И тогда я наконец спросил, как ее зовут.
ОНА
А его звали — Отокар. Никогда не слышала подобного имени…
Он набросил мне на плечи свой выцветший и потертый, но теплый плащ, вытер мои слезы тонким платочком с кружевами (помню, как он хмыкнул, обнаружив в кармане этот платочек), обнял меня одной рукой, положив мою голову себе на плечо, и заговорил. Он рассказывал о себе, а я слушала эту совершенно невероятную повесть и ловила себя на мысли, что пару часов назад ни за что бы не поверила ему. Хуже — решила бы, что ненормальный, и постаралась бы убежать. Но подтверждение его слов лежало перед глазами, даже не пытаясь превратиться обратно в мой родной город.
Тем временем солнце опустилось за деревья, становилось все прохладнее. Он встал, подал мне руку, как настоящей леди, и мы отправились искать ночлег.
Пока мы приближались к городу, Отокар рассказывал мне о нем. Знания об этой местности, людях и обычаях будто всплывали в нем с каждым шагом; у первых палисадников он вдруг остановился, замолчал и некоторое время оглядывался в явном затруднении. Я спросила, что случилось, он вздохнул и ответил:
— Придется расстаться.
Мои губы задрожали. Неужели в незнакомом месте и времени он бросит меня одну? Отокар увидел мою растерянность и поспешил объясниться.

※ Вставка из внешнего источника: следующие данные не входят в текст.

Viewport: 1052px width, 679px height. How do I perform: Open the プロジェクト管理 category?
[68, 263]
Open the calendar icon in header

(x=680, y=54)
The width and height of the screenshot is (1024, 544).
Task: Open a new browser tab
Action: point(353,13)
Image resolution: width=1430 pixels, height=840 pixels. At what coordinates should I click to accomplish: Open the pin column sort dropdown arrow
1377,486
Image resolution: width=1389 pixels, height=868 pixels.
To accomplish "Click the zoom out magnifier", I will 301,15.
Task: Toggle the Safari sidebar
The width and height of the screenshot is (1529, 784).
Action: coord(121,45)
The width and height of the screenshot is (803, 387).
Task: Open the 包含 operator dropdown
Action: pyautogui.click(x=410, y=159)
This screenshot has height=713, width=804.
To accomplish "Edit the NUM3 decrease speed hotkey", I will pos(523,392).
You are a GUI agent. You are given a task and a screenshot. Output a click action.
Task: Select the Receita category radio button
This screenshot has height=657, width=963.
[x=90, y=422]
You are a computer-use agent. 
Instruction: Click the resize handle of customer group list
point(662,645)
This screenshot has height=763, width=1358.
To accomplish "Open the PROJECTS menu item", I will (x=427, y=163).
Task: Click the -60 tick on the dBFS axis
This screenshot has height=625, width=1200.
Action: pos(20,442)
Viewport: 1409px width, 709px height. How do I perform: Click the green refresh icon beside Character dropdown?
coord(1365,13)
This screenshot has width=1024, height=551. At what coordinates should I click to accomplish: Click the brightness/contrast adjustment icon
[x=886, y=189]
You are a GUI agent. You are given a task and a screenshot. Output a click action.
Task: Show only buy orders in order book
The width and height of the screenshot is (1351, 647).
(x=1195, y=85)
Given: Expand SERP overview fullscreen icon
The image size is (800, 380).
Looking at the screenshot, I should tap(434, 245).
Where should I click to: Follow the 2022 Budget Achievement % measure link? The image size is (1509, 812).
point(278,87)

Мы не можем жить под одной крышей, не оскорбив местных приличий, разве что немедленно пожениться, но и это не выход — даже если бы я вдруг согласилась. Он вспомнил об этих краях достаточно, чтобы знать свое место в мире. Он — известный человек, главный городской архитектор, и неважно, что мы вошли в город пятнадцать минут назад. Его здесь знают много лет, и скоропалительная женитьба вызовет столько пересудов, сколько способны выдать сто отъявленных сплетниц из высших чиновных кругов. Жену пришлось бы немедленно предъявить. А я — школьница из социалистической страны. Ни сесть, ни поклониться, ни правильным ножиком котлетку разрезать; ни одной молитвы, перекреститься и то не смогу. Здешний богобоязненный народ, весьма внимательный к условностям, не вынесет моего присутствия. Нет, в жены главному архитектору я не гожусь. Мало того, еще через несколько шагов мы осознали другую проблему: в отличие от Отокара, я не знала ни слова на местном наречии. Внешний вид городка ввел меня в заблуждение, мне казалось, что это Россия века эдак XVIII, а значит, и говорить здесь должны на языке Ломоносова. Это мне было бы не так уж сложно, с пятого на десятое всяко бы объяснилась. Увы! Вокруг лежала самая что ни на есть страна Марьятия (кажется, нечто родственное Мадьярии, то бишь Венгрии… кажется, в Европе такой страны нет? Боже, куда нас занесло?!), и ни единого словца понять было нельзя.
Наконец Отокара осенило.
— Ты будешь бедной родственницей! — объявил он. — Из-за границы. Седьмая вода на киселе.
— А откуда я взялась? — удивилась я.
— Очень просто. Ты дочь покойной пятиюродной кузины, которой пришла фантазия назначить меня опекуном несчастной сиротки.
Признаю: решение было гениальным. Иностранный ребенок лопочет по-своему, имеет свои варварские манеры, а богатый опекун вынужден заботиться о дитятке и устраивать его судьбу.
Мы разыграли целый спектакль. Я посидела часок под кустом на околице, куда за мной прибыла наемная карета, Отокар усадил меня на жесткое сиденье и торжественно ввез в город. Поплутав с полчаса по тряским улицам, мы прибыли к воротам небольшого особнячка. На крыльцо выскочил пожилой дядька в синей ливрее, радостно приветствовал моего новоиспеченного опекуна, тот изложил ему нашу легенду — и она была проглочена без малейших сомнений.
— Знакомься, Аля, — сказал Отокар. — Это мой слуга Бертольд. Оказывается, у меня еще и кухарка есть… Берти покажет тебе твою комнату, а завтра ты уедешь в пансион.